La commission proximité du Grand Lyon du 21 avril a fait le point des actions d’éducation au développement durable. La présentation mettait très bien en valeur les nombreuses initiatives portées par les associations autour de l’arbre, des ruisseaux, du vélo, des espaces agricoles comme le plateau des Grandes Terres au sud de Vénissieux…

Elle a aussi évoqué une initiative conjointe avec l’éducation nationale, la réalisation d’un passeport éco-citoyen, destiné à être distribué dans les écoles

Je suis intervenu pour témoigner de mon interrogation sur ce « passeport » dont la lecture ne peut laisser indifférente… La forme est bien adaptée au public visé, mais le contenu est plus discutable…

Sur un sujet dont les conflits à Copenhague ou les débats vifs d’un Grenelle pourtant consensuel montre le caractère très politique, il faut faire attention de différencier ce qui relève de la connaissance, des faits, d’une démarche scientifique qui peut donc être vulgarisée, et ce qui relève des choix, des orientations, des priorités politiques… Ce qui suppose de laisser la place à l’interprétation, la compréhension personnelle, l’effort nécessaire de connaissances. Le développement durable ne relève pas d’un catéchisme !

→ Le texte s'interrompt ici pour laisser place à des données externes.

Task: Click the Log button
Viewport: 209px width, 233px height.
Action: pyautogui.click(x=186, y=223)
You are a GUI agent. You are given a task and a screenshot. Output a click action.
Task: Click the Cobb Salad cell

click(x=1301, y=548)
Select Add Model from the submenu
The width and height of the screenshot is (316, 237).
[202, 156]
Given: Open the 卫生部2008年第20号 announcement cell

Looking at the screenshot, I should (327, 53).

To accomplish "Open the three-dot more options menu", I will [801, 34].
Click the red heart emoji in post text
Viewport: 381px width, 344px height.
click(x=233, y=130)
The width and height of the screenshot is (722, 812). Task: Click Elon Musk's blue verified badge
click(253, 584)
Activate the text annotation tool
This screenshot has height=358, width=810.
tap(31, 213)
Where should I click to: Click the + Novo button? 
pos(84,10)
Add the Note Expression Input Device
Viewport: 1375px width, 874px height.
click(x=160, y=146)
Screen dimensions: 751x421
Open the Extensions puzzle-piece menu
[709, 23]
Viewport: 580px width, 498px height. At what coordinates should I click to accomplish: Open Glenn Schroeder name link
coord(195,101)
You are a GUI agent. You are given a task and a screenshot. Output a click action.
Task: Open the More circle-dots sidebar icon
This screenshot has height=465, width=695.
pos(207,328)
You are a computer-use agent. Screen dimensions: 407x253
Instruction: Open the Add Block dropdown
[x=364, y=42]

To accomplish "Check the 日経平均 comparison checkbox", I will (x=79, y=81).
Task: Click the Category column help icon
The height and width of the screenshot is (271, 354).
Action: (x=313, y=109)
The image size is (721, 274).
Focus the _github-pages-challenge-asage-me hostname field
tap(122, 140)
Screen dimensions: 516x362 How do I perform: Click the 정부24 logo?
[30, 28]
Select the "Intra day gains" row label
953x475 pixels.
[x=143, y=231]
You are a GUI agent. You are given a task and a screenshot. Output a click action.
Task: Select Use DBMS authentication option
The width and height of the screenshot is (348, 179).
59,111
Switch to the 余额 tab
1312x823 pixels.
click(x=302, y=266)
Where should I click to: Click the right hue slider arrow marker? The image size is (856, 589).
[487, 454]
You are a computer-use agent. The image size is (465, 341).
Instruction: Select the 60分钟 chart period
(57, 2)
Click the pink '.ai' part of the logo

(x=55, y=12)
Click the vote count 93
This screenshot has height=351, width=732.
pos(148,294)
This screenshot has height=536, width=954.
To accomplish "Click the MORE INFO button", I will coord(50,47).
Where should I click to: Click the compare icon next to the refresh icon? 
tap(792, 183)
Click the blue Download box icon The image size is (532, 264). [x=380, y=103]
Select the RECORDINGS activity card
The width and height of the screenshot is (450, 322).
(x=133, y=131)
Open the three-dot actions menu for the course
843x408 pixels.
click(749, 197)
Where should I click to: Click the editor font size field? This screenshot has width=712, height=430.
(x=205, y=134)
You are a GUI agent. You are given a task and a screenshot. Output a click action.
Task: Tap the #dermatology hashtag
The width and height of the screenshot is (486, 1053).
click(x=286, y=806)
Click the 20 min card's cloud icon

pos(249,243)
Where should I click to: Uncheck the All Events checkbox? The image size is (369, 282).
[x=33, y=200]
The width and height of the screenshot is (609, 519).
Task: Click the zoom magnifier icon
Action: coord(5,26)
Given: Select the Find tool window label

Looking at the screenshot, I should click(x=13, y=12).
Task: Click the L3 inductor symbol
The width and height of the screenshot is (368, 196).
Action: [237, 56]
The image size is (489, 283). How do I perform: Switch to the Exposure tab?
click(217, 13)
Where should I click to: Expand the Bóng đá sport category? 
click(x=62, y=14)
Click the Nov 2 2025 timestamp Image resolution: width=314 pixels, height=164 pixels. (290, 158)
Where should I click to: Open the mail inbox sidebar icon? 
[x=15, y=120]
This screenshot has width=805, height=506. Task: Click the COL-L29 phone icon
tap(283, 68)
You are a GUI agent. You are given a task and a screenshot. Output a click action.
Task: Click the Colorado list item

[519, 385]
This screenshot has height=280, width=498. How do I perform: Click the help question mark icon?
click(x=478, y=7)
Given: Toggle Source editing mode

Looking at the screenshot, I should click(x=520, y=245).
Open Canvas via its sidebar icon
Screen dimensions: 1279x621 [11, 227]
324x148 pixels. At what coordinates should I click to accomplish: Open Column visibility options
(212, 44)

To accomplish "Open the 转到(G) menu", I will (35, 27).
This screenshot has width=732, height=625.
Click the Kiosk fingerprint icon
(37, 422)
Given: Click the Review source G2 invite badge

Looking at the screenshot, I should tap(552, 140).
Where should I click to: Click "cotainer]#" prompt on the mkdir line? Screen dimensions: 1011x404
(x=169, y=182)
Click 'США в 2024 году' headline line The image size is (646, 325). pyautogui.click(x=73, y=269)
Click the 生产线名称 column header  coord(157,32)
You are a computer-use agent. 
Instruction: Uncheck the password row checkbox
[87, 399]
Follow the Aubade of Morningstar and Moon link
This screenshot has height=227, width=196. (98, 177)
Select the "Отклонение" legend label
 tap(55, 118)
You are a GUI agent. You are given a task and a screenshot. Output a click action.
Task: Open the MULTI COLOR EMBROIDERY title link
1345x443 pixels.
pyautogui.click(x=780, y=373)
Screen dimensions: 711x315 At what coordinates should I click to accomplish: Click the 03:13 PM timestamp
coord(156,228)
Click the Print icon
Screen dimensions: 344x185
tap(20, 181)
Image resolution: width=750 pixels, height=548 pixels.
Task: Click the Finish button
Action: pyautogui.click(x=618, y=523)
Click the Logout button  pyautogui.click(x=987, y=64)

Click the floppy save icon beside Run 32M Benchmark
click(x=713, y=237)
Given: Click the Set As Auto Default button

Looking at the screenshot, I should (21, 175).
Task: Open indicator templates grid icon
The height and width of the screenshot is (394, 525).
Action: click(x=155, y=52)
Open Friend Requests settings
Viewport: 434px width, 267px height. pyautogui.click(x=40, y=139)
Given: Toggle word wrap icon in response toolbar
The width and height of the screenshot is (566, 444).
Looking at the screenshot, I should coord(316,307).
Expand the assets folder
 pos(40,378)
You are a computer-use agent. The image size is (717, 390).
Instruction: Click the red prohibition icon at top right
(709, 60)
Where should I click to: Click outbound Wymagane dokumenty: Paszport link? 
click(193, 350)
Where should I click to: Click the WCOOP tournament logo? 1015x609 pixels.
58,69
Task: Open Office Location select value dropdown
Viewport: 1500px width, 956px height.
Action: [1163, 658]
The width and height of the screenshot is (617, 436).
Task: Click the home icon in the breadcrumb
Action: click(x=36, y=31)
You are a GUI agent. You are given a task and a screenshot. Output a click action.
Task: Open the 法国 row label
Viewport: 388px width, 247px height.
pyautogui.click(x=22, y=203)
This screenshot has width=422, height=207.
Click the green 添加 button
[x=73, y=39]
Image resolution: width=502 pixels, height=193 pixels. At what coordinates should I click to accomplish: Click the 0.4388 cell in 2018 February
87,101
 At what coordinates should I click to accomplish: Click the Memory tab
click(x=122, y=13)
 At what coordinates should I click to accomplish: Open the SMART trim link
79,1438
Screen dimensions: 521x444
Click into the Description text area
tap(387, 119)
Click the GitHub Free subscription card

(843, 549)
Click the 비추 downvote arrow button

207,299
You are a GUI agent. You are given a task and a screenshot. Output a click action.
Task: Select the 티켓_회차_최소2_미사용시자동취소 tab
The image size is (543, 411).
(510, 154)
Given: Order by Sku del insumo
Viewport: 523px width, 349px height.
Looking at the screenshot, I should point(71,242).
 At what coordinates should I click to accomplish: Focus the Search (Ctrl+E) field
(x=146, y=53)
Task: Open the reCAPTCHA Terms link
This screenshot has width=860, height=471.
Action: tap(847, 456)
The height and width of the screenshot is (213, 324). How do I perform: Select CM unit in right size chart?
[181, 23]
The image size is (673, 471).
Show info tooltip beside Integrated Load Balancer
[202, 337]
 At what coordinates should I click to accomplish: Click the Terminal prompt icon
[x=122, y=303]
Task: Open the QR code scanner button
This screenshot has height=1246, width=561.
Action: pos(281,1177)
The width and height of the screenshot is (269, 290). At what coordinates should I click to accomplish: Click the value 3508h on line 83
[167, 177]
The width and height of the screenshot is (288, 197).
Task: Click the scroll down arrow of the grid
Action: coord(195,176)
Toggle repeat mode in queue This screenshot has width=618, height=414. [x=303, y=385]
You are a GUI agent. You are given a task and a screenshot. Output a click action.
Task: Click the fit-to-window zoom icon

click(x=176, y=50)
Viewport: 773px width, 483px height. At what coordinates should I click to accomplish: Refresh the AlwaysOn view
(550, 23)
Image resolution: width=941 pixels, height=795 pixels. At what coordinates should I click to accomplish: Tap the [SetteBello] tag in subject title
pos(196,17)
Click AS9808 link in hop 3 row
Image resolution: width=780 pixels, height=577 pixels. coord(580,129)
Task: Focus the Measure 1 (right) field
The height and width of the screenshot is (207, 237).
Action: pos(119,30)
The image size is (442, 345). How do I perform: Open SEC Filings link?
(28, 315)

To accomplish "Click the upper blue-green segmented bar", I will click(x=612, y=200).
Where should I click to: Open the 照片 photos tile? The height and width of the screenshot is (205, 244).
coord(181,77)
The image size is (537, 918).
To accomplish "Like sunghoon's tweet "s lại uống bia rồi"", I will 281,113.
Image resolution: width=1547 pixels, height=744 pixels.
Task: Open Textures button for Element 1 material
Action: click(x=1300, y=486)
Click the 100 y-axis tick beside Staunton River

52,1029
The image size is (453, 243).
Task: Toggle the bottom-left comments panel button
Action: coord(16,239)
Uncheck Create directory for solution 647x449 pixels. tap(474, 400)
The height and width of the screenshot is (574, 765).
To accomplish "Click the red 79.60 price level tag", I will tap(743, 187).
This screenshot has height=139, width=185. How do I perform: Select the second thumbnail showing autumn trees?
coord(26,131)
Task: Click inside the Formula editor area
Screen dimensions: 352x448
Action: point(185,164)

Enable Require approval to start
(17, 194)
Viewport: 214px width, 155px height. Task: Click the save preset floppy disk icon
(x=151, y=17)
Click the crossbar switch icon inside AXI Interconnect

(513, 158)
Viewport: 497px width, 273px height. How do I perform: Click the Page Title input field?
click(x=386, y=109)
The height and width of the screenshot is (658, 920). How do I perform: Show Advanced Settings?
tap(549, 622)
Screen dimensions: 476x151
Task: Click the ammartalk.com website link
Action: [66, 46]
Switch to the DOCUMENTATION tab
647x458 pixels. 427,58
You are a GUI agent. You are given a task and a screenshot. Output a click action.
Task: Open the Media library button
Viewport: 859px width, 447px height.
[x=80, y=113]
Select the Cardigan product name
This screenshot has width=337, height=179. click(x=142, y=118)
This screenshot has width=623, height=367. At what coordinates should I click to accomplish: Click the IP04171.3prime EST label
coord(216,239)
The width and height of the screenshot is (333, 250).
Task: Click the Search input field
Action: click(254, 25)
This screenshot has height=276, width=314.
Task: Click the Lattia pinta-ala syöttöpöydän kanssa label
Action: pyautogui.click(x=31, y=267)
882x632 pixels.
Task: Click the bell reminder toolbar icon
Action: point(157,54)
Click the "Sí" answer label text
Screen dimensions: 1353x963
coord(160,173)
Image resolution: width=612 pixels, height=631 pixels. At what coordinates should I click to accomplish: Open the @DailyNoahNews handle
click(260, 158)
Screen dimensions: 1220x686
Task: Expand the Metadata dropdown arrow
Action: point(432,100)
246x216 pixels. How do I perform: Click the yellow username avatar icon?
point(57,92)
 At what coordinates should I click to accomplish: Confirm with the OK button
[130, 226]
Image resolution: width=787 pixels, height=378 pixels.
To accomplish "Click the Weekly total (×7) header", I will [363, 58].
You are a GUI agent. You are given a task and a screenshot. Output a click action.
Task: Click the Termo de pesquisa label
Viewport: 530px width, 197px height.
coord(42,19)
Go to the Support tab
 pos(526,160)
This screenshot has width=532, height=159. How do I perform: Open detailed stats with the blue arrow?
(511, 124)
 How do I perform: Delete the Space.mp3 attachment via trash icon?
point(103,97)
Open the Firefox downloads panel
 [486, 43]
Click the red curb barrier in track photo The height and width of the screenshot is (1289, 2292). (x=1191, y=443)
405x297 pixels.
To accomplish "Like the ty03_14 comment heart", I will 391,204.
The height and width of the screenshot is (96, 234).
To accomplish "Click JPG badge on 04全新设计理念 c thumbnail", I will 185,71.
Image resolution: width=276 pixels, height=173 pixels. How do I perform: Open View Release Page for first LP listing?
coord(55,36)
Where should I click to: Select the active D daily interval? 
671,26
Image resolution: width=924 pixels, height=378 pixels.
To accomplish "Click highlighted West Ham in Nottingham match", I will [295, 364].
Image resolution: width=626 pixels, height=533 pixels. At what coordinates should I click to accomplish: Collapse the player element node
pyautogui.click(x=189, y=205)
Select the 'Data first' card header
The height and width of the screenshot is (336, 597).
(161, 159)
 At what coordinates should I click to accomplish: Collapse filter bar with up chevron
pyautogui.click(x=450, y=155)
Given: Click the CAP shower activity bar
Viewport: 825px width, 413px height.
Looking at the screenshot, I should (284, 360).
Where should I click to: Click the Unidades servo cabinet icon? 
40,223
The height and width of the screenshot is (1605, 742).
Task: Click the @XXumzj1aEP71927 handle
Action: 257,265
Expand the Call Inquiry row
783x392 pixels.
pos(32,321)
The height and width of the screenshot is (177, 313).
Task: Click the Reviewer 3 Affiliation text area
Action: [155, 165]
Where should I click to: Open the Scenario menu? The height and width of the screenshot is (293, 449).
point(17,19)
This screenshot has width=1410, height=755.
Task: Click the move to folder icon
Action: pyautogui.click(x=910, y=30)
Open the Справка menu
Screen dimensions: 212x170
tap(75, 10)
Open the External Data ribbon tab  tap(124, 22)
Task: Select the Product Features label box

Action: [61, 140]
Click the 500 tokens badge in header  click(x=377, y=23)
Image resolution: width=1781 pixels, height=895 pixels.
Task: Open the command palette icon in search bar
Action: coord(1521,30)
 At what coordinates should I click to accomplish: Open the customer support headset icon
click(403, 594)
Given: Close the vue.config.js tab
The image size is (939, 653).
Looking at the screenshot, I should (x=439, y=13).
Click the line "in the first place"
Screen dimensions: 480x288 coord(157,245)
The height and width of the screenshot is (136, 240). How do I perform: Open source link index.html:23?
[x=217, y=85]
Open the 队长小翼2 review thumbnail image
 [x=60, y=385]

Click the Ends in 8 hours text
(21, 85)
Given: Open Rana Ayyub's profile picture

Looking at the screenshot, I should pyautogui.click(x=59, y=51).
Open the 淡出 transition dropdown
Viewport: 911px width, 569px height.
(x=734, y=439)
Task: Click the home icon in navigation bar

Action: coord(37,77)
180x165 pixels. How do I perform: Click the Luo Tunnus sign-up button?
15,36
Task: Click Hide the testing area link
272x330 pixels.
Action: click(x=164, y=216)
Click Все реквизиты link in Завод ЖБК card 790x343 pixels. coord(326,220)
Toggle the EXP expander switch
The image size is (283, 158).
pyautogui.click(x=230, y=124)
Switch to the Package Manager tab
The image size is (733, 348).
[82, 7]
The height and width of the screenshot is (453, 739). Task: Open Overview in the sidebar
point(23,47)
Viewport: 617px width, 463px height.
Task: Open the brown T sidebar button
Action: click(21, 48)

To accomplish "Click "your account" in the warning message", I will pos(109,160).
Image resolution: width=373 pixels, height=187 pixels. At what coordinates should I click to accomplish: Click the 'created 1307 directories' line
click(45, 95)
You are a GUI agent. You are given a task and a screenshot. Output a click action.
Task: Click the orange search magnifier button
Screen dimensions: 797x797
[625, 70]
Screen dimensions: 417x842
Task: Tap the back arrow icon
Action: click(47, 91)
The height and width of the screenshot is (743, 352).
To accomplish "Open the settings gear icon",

Or, ce passeport ne pose aucune question, ne laisse place à aucun doute, à aucune analyse ou démarche d’interrogation… Il affirme un grand nombre de choses considérées comme des « évidences » qui ne peuvent (ne doivent ?) pas être discutées.

Celà conduit à une approche manichéenne dans laquelle les auteurs se font piéger sur des valeurs pourtant consensuelles. Ainsi, le document présente sous la forme d’acteurs représentés par des dessins, les différents points de vues qu’on peut entendre sur le développement durable. Tout les points de vues sont « positifs » et donc leurs auteurs sont des « gentils », mais il y a un contre exemple avec un couple qui sur tous les sujets dit ce « qu’il ne faut pas dire », par exemple qu’ils préfèrent regarder leur émission de variété préférée plutôt que de s’intéresser aux risques majeurs. Dans ce couple citadin, la femme est en jupe courte, alors que la maman consensuelle qui organise le pédibus pour emmener son enfant à l’école est en pantalon.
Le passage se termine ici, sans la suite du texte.